Installation
Requirements
- Python 3.10 or later
Basic install
pip install toiro
toiro ships with a minimal setup, and Janome is available by default.
Add extra tokenizers
Install additional tokenizers individually, e.g., SudachiPy and nagisa:
pip install sudachipy sudachidict_core
pip install nagisa
Other tokenizers
# MeCab (mecab-python3)
pip install mecab-python3
# spaCy Japanese / GiNZA
pip install spacy ginza
pip install "spacy[ja]"
# KyTea (requires system install)
# After installing KyTea by its official instructions:
pip install kytea
# Juman++ v2 (requires system install)
# After installing Juman++ v2 by its official instructions:
pip install pyknp
# SentencePiece
pip install sentencepiece
# fugashi + IPADIC / UniDic
pip install fugashi ipadic
pip install fugashi unidic-lite
# TinySegmenter
pip install tinysegmenter3
# tiktoken (BPE for GPT-4o / GPT-5)
pip install tiktoken
Install all at once
To try all tokenizers at once:
pip install "toiro[all_tokenizers]"
System-level installation required
KyTea and Juman++ require system-level installation before installing the Python package.

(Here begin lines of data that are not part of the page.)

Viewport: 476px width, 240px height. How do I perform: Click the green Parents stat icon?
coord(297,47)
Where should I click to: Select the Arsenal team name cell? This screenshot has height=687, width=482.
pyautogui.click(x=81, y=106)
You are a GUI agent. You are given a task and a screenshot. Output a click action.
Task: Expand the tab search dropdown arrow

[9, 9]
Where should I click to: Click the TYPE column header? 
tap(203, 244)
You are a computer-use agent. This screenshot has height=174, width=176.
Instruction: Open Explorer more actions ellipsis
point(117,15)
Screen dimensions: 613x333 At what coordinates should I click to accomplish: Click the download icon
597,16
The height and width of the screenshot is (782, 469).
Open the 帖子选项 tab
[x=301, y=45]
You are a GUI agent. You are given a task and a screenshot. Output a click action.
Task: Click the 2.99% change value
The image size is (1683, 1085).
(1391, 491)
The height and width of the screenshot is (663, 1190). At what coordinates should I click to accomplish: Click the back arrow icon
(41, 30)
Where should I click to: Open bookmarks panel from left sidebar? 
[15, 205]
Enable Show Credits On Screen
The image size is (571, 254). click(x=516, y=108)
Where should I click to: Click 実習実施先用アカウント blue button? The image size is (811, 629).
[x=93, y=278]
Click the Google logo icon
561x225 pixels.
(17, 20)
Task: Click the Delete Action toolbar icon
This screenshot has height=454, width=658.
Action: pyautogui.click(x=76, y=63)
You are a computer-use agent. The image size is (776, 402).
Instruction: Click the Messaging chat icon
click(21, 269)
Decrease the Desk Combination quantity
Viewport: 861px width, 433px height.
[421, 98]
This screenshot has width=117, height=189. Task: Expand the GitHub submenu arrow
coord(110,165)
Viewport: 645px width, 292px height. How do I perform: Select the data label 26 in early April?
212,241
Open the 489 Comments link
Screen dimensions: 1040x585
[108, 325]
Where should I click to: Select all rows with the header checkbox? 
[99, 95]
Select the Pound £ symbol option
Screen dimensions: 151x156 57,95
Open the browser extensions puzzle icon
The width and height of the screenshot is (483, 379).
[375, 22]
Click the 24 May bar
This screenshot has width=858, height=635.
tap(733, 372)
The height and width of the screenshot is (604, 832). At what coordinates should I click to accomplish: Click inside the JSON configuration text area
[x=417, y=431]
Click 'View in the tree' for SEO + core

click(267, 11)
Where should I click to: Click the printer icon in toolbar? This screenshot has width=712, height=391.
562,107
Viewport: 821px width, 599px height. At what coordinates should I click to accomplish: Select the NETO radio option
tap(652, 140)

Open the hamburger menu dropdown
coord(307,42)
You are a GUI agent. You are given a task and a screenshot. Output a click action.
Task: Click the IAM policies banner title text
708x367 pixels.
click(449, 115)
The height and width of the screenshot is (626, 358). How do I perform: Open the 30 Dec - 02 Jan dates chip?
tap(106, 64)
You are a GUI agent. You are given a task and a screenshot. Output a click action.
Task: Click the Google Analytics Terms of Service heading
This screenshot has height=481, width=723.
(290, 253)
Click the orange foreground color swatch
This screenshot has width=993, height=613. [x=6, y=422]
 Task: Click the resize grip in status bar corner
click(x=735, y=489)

Please refer to their official documentation for details.
Using Docker
A Docker image with all tokenizers pre-installed is available:
docker run --rm -it taishii/toiro /bin/bash
See Docker Hub for details.
Add classifiers (optional)
To use BERT-based text classifiers:
pip install "toiro[all_classifiers]"
Or install individually:
pip install torch transformers catalyst